Iraqi Eggplant-casserole
Total Time: 1 hr 30 mins
Preparation Time: 30 mins
Cook Time: 1 hr
Ingredients
- Servings: 4
- 2 large eggplants, sliced
- 2 large potatoes, sliced
- 1 large onion
- 400 g ground lamb or 400 g beef
- 2 large tomatoes
- 3 tablespoons tomato paste
- 3 garlic cloves
- 1 tablespoon parsley, finely chopped
- 1 tablespoon ground paprika
- salt
- pepper
- oil (for frying)
- 2 cups water
Recipe
- 1 fry eggplants, potatoes and onion rings in hot oil.
- 2 mix the ground meat with paprika powder, salt and pepper and form little meat-balls, about 20 pieces.

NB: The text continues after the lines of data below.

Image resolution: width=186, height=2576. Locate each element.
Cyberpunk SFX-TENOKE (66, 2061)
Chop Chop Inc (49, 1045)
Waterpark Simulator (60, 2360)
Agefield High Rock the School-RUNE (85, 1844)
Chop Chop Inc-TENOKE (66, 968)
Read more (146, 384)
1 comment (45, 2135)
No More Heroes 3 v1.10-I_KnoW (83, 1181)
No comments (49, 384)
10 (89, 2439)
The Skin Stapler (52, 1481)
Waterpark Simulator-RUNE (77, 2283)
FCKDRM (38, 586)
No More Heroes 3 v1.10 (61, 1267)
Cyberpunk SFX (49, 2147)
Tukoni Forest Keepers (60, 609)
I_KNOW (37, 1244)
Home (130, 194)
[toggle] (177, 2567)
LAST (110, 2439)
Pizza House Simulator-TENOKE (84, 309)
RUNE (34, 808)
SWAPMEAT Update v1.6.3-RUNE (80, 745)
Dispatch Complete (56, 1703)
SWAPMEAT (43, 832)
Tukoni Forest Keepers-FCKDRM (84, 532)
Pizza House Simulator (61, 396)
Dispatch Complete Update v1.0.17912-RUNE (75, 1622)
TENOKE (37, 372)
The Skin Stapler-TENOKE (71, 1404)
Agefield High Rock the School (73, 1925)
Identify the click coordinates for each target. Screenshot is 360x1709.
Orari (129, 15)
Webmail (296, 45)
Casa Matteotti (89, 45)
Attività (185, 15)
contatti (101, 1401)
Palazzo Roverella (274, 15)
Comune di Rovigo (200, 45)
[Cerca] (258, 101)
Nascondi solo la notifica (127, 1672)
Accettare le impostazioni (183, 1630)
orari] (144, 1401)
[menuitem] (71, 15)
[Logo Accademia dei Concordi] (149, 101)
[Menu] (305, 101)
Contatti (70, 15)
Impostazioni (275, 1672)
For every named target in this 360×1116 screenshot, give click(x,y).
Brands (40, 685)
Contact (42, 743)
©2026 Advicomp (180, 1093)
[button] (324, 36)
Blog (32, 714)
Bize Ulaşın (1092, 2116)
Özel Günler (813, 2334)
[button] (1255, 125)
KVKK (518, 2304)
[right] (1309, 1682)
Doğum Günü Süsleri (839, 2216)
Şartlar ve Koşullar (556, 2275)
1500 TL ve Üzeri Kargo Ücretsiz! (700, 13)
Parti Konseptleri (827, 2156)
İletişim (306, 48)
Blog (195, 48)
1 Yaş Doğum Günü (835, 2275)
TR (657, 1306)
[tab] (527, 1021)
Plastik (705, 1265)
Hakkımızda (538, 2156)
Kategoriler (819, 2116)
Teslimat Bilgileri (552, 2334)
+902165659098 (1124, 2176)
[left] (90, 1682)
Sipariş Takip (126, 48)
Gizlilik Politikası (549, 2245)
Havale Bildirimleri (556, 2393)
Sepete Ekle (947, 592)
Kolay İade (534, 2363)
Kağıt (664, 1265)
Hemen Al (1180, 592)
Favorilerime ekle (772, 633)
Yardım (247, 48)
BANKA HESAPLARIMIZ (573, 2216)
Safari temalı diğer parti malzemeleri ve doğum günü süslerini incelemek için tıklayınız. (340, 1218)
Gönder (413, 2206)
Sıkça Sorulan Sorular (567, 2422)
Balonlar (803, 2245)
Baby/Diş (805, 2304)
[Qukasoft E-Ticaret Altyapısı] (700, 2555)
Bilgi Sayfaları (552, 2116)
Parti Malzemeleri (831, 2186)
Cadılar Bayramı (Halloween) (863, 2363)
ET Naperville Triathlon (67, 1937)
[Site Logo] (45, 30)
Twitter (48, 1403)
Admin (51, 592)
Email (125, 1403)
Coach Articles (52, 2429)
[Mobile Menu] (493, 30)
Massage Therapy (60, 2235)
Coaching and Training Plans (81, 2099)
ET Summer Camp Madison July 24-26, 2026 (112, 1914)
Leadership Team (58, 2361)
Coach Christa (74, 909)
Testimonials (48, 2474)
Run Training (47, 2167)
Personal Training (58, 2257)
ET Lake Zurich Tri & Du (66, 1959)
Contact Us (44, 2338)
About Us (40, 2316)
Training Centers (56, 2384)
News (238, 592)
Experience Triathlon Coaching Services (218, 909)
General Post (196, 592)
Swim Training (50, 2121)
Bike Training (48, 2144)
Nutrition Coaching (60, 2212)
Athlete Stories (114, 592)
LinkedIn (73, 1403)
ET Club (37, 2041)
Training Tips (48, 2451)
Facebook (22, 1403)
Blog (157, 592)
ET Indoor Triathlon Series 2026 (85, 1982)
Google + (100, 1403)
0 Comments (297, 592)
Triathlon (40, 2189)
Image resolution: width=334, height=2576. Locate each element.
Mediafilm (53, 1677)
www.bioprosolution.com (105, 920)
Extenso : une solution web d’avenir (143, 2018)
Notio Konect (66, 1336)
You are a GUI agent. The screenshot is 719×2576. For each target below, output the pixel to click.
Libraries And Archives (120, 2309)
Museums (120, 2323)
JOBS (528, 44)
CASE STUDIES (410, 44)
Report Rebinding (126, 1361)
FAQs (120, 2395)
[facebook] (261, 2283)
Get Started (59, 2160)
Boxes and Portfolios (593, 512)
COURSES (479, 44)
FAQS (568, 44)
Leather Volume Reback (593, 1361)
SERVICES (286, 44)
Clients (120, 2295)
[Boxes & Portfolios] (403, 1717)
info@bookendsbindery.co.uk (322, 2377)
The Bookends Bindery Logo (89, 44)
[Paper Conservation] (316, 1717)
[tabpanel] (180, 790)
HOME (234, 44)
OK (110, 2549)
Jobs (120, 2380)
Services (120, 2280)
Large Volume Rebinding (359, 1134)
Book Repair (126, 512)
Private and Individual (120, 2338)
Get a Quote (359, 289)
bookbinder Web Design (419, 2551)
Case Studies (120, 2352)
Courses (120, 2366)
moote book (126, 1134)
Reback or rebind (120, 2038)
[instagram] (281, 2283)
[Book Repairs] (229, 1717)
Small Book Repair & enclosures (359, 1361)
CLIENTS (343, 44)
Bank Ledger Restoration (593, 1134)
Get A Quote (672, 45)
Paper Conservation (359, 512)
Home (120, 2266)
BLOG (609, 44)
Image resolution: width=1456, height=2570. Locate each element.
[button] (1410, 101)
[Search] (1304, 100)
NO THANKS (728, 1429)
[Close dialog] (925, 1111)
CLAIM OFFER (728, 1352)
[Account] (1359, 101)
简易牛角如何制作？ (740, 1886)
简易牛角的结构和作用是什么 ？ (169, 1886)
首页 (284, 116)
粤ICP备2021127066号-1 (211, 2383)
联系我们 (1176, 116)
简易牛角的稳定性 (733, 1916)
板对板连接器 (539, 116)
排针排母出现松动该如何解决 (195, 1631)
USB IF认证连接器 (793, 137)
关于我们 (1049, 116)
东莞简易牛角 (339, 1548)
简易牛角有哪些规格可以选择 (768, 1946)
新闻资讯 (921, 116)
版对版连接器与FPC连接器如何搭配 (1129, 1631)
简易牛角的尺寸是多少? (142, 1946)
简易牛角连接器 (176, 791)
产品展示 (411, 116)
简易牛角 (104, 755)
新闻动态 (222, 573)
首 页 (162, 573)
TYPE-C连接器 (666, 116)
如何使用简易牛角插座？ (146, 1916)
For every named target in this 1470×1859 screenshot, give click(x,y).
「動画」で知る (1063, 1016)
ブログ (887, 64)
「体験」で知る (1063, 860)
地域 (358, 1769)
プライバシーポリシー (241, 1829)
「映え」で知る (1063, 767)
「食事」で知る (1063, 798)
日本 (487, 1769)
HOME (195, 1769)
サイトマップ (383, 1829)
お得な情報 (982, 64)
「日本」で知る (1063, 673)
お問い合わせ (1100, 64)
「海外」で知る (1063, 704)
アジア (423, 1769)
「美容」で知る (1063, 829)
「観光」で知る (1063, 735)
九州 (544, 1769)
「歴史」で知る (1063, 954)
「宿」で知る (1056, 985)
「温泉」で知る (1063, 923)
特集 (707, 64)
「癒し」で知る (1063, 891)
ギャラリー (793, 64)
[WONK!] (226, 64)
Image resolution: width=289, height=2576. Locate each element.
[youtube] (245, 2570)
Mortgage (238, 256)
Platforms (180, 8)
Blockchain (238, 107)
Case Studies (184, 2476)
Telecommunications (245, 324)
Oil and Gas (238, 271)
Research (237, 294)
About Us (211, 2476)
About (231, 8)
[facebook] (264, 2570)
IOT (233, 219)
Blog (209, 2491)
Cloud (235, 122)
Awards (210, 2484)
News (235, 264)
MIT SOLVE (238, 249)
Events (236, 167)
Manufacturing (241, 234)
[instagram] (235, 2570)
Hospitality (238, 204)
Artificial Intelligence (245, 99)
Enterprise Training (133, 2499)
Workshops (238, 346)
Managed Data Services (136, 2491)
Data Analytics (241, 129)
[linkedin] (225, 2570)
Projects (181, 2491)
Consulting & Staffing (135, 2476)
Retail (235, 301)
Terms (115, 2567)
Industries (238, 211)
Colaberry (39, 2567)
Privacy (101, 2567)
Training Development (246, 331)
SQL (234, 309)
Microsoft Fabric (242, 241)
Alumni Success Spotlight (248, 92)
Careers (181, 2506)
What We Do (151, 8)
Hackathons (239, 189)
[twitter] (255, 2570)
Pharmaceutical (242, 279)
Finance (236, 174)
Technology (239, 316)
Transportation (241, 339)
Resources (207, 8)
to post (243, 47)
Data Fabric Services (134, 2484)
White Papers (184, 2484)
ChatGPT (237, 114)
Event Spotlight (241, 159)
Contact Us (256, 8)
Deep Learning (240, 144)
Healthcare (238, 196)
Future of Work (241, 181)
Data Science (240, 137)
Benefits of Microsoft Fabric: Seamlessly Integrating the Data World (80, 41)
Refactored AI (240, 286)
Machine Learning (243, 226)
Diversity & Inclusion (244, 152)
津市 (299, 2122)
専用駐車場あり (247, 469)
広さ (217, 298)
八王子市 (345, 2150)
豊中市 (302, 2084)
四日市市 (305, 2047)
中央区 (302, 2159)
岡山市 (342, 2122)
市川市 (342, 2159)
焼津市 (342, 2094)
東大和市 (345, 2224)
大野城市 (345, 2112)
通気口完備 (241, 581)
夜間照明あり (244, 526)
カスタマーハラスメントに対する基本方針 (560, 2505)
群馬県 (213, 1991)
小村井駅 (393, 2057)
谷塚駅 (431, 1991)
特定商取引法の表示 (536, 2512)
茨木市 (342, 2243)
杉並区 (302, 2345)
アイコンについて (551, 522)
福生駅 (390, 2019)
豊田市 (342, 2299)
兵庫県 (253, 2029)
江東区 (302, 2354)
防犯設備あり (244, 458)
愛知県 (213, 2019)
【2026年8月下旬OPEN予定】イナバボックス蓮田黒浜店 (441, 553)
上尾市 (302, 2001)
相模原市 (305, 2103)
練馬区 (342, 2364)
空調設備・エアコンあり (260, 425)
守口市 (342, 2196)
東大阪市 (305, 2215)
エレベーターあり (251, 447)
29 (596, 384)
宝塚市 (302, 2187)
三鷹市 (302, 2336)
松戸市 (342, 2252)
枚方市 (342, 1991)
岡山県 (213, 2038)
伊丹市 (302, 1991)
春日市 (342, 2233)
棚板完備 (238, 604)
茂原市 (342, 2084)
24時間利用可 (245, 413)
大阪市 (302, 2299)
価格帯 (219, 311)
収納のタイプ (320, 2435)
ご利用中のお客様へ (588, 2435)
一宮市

- 3 fry the meat-balls in hot oil.
- 4 layer ingredients in a large baking dish in this order: eggplants, potatoes, onions, tomatoes, meatballs.
- 5 mix the water together with tomato paste, chopped parsley, garlic, pepper and about 3 teaspoons salt.
- 6 pour the liquid over the vegetables and the meatballs.
- 7 bake in oven at 200°c, for about one hour.
- 8 cover if necessary.
- 9 serve with cooked rice or pita bread and some crumbled feta-cheese!